Consigne 1
Présentez sous forme de liste numérotée les enregistrements, du début des enregistrements jusqu'à la ligne contenant « [x=25, y=180] », les deux bornes comprises. Omettez les lignes vides.
------ Extrait présenté ------
Ce numéro contient également deux recensions d’ouvrages. La première, rédigée par Nele Wynants, porte sur le livre de Nic Leonhardt, Theatre Across Oceans: Mediators of Transatlantic Exchange, 1890–1925. Wynants constate que les avancées technologiques en matière de transport et de communication jouent un rôle clé dans les échanges transatlantiques pour le monde du théâtre et du cirque. Pour conclure, Rafael Santos de Barros passe en revue les textes qui composent l’ouvrage collectif El Arte del Circo en América del Sur dirigé par Julieta Infantino. Sa critique souligne la diversité des discours présents tout au long de ce recueil d’articles et il félicite sa responsable scientifique pour avoir su orienter sa sélection de façon à ce que certains points de vue contradictoires puissent entrer en dialogue. L’ouvrage donne ainsi un aperçu global des arts du cirque en Amérique du Sud.
------ Données fournies ------
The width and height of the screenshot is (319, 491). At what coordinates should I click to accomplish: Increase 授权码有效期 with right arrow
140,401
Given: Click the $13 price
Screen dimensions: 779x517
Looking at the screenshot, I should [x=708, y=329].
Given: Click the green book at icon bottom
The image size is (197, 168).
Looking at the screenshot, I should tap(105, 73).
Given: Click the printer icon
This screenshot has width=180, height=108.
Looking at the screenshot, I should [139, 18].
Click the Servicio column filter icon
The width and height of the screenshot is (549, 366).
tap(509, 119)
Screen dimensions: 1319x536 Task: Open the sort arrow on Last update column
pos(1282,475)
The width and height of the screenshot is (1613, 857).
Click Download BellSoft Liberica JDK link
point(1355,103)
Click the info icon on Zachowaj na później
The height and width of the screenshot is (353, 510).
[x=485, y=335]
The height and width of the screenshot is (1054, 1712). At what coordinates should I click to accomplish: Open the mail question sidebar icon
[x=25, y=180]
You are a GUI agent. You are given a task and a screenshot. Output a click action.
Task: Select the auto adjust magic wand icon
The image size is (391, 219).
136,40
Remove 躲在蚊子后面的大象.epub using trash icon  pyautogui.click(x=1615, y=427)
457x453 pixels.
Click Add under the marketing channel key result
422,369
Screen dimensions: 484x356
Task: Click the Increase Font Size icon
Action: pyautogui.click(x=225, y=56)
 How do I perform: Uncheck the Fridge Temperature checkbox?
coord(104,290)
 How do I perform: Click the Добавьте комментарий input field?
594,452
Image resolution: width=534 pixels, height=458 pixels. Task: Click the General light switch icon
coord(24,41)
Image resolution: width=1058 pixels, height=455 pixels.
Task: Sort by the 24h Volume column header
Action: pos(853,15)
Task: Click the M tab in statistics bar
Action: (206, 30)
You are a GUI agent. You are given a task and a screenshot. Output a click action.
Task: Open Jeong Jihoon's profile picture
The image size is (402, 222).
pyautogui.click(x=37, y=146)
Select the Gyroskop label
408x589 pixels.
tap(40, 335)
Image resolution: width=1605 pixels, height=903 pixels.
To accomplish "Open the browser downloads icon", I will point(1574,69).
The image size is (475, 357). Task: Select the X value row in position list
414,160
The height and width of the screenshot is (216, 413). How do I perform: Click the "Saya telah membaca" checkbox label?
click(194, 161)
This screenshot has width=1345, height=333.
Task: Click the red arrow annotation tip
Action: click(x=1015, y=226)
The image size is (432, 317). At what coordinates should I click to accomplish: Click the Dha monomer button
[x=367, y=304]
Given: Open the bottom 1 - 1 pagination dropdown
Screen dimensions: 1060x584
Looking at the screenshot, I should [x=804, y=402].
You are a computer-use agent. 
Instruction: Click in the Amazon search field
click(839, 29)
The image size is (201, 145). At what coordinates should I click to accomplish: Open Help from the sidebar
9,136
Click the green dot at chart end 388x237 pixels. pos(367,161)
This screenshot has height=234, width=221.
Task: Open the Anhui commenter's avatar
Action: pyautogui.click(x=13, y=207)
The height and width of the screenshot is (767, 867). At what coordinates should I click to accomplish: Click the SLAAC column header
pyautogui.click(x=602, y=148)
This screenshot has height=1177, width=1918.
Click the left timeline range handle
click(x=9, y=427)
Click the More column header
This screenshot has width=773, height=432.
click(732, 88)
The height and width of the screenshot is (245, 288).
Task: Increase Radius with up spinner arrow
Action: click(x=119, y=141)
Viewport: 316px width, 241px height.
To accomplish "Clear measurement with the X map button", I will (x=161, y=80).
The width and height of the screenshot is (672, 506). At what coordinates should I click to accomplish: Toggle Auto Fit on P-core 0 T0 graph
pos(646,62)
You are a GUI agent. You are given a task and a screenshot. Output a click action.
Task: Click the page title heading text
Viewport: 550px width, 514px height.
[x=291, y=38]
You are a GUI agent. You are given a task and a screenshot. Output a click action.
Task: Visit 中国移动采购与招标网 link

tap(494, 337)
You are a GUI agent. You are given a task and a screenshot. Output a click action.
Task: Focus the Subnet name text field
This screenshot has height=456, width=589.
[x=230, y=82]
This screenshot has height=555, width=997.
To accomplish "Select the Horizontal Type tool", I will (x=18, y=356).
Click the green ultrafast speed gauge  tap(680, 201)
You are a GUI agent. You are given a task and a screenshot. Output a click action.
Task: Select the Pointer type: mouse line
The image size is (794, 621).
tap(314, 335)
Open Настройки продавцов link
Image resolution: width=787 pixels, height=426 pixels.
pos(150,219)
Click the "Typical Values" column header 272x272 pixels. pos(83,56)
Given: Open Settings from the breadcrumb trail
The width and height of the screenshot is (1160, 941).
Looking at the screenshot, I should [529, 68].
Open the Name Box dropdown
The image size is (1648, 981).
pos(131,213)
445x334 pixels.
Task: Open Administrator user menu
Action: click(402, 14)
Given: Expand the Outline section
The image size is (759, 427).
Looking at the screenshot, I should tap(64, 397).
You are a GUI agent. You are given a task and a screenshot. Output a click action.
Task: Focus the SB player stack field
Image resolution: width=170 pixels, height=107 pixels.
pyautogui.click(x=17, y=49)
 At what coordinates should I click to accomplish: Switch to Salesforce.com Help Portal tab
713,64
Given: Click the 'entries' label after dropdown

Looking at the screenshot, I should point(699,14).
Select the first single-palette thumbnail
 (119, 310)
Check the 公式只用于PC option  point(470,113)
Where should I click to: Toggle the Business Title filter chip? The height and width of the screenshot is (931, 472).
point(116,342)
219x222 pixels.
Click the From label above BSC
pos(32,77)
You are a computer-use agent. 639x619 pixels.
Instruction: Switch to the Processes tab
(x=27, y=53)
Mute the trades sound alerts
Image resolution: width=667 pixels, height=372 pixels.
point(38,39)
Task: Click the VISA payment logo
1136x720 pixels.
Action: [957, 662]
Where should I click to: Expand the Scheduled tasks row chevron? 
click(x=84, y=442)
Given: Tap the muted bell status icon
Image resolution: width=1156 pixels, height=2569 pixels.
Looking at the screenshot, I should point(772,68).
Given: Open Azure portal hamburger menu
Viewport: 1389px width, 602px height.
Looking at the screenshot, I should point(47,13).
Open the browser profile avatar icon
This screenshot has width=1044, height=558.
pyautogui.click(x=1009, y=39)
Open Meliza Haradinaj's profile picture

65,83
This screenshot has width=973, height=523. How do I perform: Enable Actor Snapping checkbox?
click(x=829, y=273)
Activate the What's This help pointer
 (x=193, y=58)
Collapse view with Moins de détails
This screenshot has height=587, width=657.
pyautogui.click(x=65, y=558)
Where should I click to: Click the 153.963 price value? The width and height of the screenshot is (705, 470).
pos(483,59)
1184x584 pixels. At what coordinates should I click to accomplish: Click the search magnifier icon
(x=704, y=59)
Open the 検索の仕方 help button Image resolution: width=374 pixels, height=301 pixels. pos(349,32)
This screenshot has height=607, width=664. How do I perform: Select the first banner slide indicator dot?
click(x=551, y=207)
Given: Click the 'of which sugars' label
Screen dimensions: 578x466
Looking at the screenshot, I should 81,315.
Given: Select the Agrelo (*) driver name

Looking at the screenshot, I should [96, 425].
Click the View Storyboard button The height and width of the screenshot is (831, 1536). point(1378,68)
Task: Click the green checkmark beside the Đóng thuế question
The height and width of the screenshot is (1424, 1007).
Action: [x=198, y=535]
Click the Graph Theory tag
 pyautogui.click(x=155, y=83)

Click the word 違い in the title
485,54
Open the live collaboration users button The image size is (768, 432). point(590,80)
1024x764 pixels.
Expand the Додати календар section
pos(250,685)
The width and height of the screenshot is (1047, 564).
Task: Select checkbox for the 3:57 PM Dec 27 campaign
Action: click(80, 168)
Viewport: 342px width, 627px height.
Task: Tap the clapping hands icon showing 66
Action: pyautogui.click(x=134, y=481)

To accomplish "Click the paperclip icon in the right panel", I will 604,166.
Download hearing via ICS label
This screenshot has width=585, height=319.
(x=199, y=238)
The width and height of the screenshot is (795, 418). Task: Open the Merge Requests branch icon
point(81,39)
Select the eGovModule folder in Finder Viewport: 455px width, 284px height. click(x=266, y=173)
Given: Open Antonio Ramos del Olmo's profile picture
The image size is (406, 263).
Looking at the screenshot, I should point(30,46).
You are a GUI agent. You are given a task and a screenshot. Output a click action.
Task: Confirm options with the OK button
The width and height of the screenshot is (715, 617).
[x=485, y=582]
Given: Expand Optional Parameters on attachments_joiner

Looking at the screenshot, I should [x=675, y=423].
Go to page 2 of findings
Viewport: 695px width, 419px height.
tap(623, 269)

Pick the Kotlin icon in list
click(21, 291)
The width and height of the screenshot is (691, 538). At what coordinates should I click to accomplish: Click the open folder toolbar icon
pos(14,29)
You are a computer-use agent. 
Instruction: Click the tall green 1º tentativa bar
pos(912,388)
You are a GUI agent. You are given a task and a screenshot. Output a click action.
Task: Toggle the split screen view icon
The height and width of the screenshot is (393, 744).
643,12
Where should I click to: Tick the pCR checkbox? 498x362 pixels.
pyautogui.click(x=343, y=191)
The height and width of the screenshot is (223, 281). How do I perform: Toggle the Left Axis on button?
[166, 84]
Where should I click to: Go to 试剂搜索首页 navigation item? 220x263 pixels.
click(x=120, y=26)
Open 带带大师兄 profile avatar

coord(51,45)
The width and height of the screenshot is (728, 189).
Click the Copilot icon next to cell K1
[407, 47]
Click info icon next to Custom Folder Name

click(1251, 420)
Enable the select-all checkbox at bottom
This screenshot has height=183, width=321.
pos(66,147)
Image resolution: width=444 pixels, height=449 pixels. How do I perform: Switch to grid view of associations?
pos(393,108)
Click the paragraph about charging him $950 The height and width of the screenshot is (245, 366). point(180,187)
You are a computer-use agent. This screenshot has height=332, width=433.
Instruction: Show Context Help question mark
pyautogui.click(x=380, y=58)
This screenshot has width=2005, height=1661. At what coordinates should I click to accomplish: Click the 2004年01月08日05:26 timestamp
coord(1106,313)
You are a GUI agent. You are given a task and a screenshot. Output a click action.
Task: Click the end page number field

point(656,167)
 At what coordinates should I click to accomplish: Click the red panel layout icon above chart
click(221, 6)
------
Consigne 2
Transcrivez à l'identique le passage de l'extrait sur les recensions d'ouvrages allant de « Ce numéro contient » jusqu'à « Amérique du Sud. ».

Bonne réponse 1
1. The width and height of the screenshot is (319, 491). At what coordinates should I click to accomplish: Increase 授权码有效期 with right arrow
2. 140,401
3. Given: Click the $13 price
4. Screen dimensions: 779x517
5. Looking at the screenshot, I should [x=708, y=329].
6. Given: Click the green book at icon bottom
7. The image size is (197, 168).
8. Looking at the screenshot, I should tap(105, 73).
9. Given: Click the printer icon
10. This screenshot has width=180, height=108.
11. Looking at the screenshot, I should [139, 18].
12. Click the Servicio column filter icon
13. The width and height of the screenshot is (549, 366).
14. tap(509, 119)
15. Screen dimensions: 1319x536 Task: Open the sort arrow on Last update column
16. pos(1282,475)
17. The width and height of the screenshot is (1613, 857).
18. Click Download BellSoft Liberica JDK link
19. point(1355,103)
20. Click the info icon on Zachowaj na później
21. The height and width of the screenshot is (353, 510).
22. [x=485, y=335]
23. The height and width of the screenshot is (1054, 1712). At what coordinates should I click to accomplish: Open the mail question sidebar icon
24. [x=25, y=180]

Bonne réponse 2
Ce numéro contient également deux recensions d’ouvrages. La première, rédigée par Nele Wynants, porte sur le livre de Nic Leonhardt, Theatre Across Oceans: Mediators of Transatlantic Exchange, 1890–1925. Wynants constate que les avancées technologiques en matière de transport et de communication jouent un rôle clé dans les échanges transatlantiques pour le monde du théâtre et du cirque. Pour conclure, Rafael Santos de Barros passe en revue les textes qui composent l’ouvrage collectif El Arte del Circo en América del Sur dirigé par Julieta Infantino. Sa critique souligne la diversité des discours présents tout au long de ce recueil d’articles et il félicite sa responsable scientifique pour avoir su orienter sa sélection de façon à ce que certains points de vue contradictoires puissent entrer en dialogue. L’ouvrage donne ainsi un aperçu global des arts du cirque en Amérique du Sud.